3.3. Satellite and Aerial Image Processing

Applications: Cloud Removal and Image Enhancement. Super-Resolution for Low-Quality Satellite Images. Restoration of Historical Satellite Images. Aerial Image Reconstruction for Disaster Response. 3D Terrain Reconstruction for Urban Planning.

Real-World Examples: Google Earth AI Cloud Removal – Uses deep learning to reconstruct satellite images covered by clouds. NASA’s Super-Resolution Satellite Imaging – Enhances low-quality images for climate monitoring. AI in Disaster Recovery – Used in post-disaster satellite imagery reconstruction after hurricanes and wildfires. 3D Urban Reconstruction for Smart Cities – AI-generated 3D maps improve urban planning.

3.4. Astronomy and Space Exploration

Applications: Enhancing Low-Resolution Space Telescope Images. Black Hole Image Reconstruction. Restoration of Historical Space Images. Deep-Space Object Detection and Enhancement. AI-Based Mars and Lunar Image Reconstruction.

# Task brief:
Answer these questions from the image-processing excerpt:
(a) According to the excerpt, what is NASA's Super-Resolution Satellite Imaging used for?
(b) After which two kinds of events is AI used for post-disaster satellite imagery reconstruction?
(c) Which two bodies does the last astronomy application name for image reconstruction?
The listing is not needed for what follows.

# Source material:
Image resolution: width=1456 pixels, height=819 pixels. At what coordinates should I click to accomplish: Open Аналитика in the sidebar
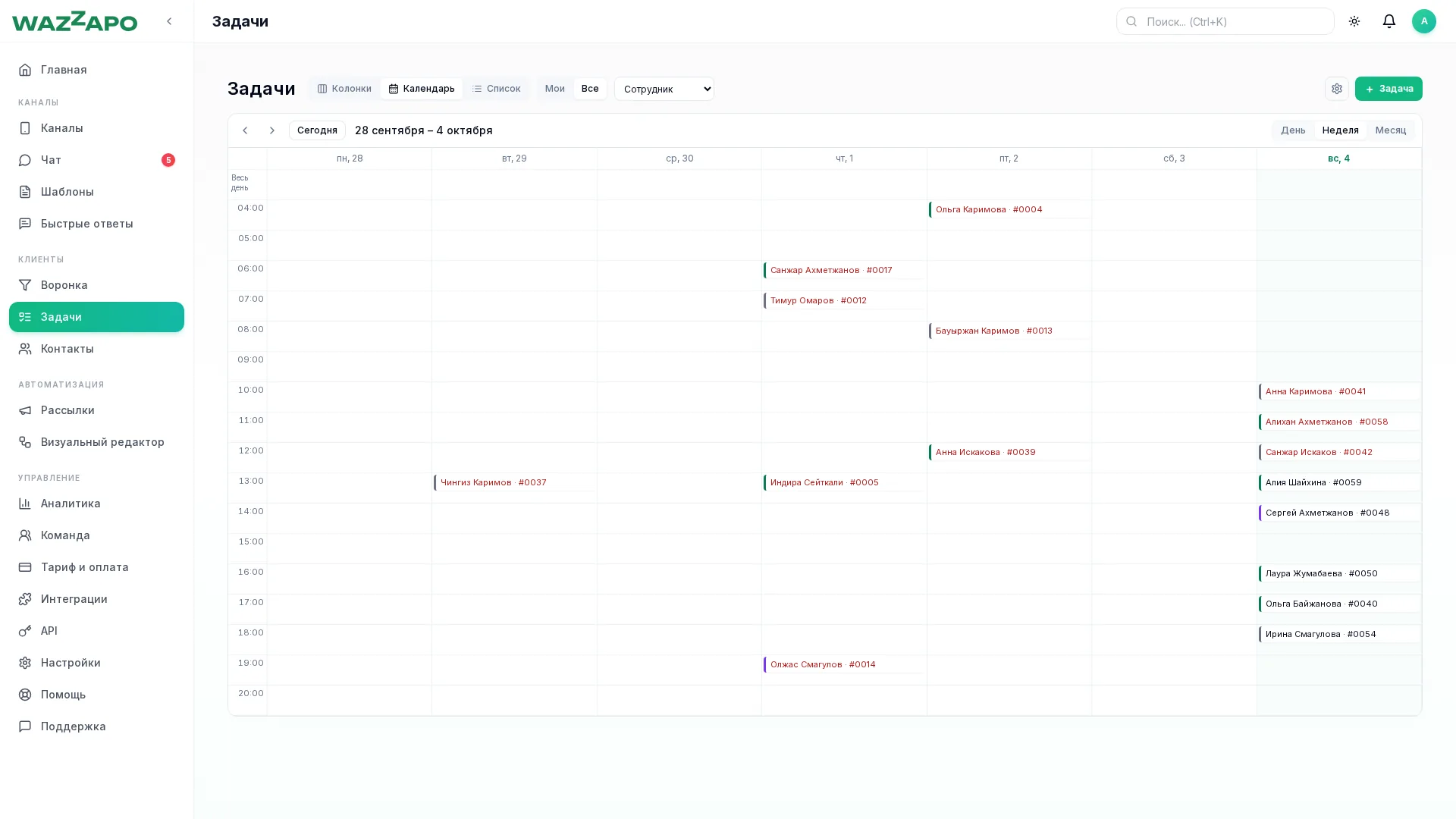point(96,504)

# Complete response:
(a) It enhances low-quality images for climate monitoring.
(b) Hurricanes and wildfires.
(c) Mars and the Moon (lunar).